Fifty Shades Darker Review

Fifty Shades Darker
Anastasia (Dakota Johnson) and Christian (Jamie Dornan) come back together after their split, as she starts to find who she is and he tries to be less controlling. However, new obstacles in the shape of other suitors and ghosts from the past will try to keep them apart.

by Olly Richards |
Published on
Release Date:

10 Feb 2017

Original Title:

Fifty Shades Darker

The first 50 Shades movie was so easy to smack around. Because it was based on a book with all the literary quality of a takeaway menu it was easily dismissed, but there was some wit to it as an adaptation. Director Sam Taylor-Johnson and screenwriter Kelly Marcel kept an eyebrow cocked throughout, acknowledging, but not mocking, the giggling shock one might naturally experience when a new boyfriend earnestly asks if he might take a cat-o-nine-tails to their nethers. And that S&M contract negotiation was one of the best rom-com scenes in ages. The sequel has lost Taylor-Johnson and Marcel and with them has gone any subtlety and much of the style.
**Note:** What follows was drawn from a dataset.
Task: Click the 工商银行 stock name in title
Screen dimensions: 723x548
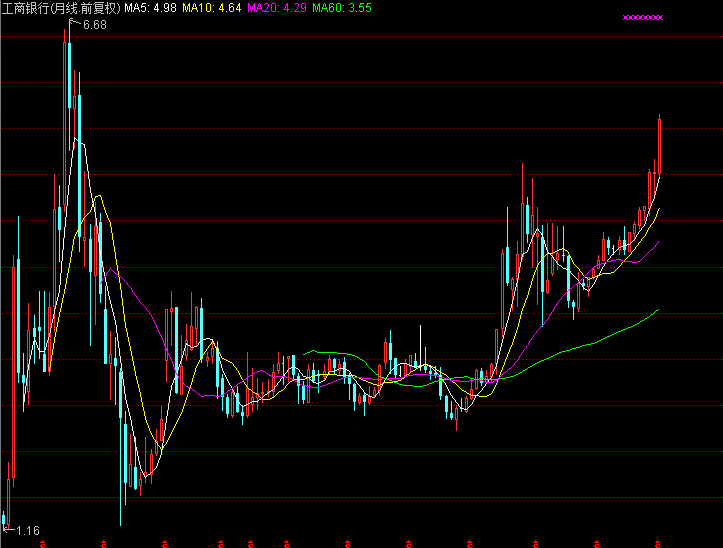Action: pos(30,8)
The sequel, directed by James Foley and written by Niall Leonard (husband of the book's author E.L. James) is more slap, less tickle. Its storytelling is blunter, with some absurd twists and turns that are laughably conceived and executed (a lot of people are dangerously obsessed with this pair). Christian and Anastasia's relationship continues as a series of amusingly flirty dates, break-ups over Christian's intractability and then some My First S&M to make-up. It too often repeats that same cycle, which was really the entire plot of the first film. Like the first, it’s still oddly unsexy for something so determined to be racy and coy about the book's USP, kinky sex. It ventures no further that smacked bum cheeks and a bit of handcuffing. Fine, but it does make Christian's stated sadism seem less than a significant problem.

Dakota Johnson continues to provide all of the spark between the couple. It must be a choice on Dornan’s part to play Christian as a brick wall, given he’s performed the same way for two directors and is more charismatic in other projects. It’s a choice that the makes it hard to see Christian as irresistible, for all his genetic good qualities. That’s a major issue since the driving force of the trilogy is supposed to be that these two are made for each other, if they can just find a way to fit. Johnson’s Anastasia is better than the man she loves, and Johnson is better than this overstretched melodrama.

It’s glossy and at times goofily funny, mostly thanks to Johnson’s subtle comic skills, but the novelty of this messy relationship is really beginning to wear off.